Having started my blog in January of 2005, I'm a relative newcomer to the blogosphere. When I first learned of this medium I was both suspicious and disdainful, thinking that it was for geeks, gamers and Trekkies.
But I quickly learned otherwise. The blogosphere is a community of individuals speaking from the heart, expressing their true voices - some not so interesting, some insane, some revelatory, some ignorant, some bigoted, some sexy, some funny, some wise, but all individual. The blogosphere is democracy and freedom of speech in its purest and most robust form. In fact, technology has given "the people" the tool and the power to circumvent the corruption and dishonesty of journalism, politics, and industry and bring raw truth back into the mix. It's the old town hall meeting reborn.
As our favorite ex-con would say: "It's a good thing."
The blogosphere empowers free speech as never before in world history. Virtual town meetings thrive, and media, corporations, politicians and "experts" are being held accountable as never before.
"First reported in the blogosphere" is becoming a common refrain in the news and even in Congress.

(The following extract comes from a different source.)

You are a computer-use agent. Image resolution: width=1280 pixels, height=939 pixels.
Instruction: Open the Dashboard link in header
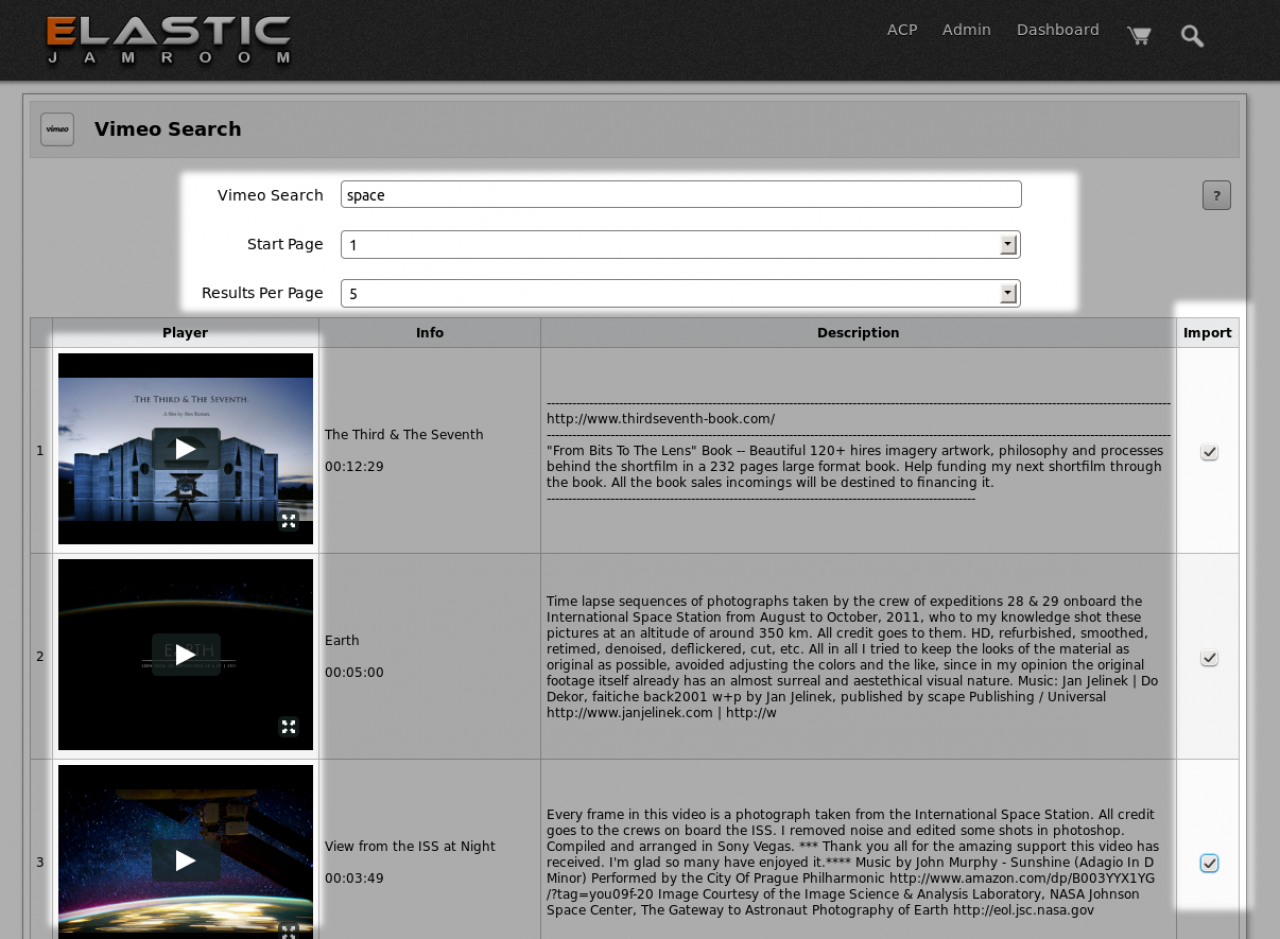click(x=1057, y=30)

Corporate America killed investigative reporting and seriously dampened true journalism. Happily, the blogosphere has stepped in to replace it. Of course, the blogosphere is also full of crap and misinformation, and journalists and readers have to sort through it and find the precious jewels, of which there are many.
Caveat emptor.
Inevitably the blogosphere has been invaded by the communications pros and a growing
number of blogs are now counterfeits: commercial websites masquerading as blogs.
I call them clogs.
Blogs, for those of us who've forgotten, is a personal journal, a web-log, a blog.
What industry seems incapable of seeing is that once blog content is guided by a checkbook rather than an individual human heart, it is no longer a blog, it's a commercial journal, a commercial weblog, a clog.
We've all heard of corporate employees who lost their jobs for running blogs; now corporate employees are paid to run blogs that toe a company line and represent the "voice" of teams of marketing and sales experts.
Paidcontent.org recently posted on the controversy surrounding one of these counterfeits and reminded us that the blogosphere has many wolves in blog's clothing.
"Edelman PR...produced a travelogue blog for Wal-Mart without revealing who was paying for it."
The agency has since apoolgized for its "mistake," but fails to offer an explanation for "how it happened."
Once exposed, the site was quickly taken down, but the history of it can still be found thanks to Google Cache.
The writer makes the point that the people behind the Wal-Mart "blog" hoped to generate blogosphere word of mouth and buzz through the use of a counterfeit blog.







Article comments
1 - Blog Bloke
Good post. It's nice to see I'm not the only concerned blogger out there.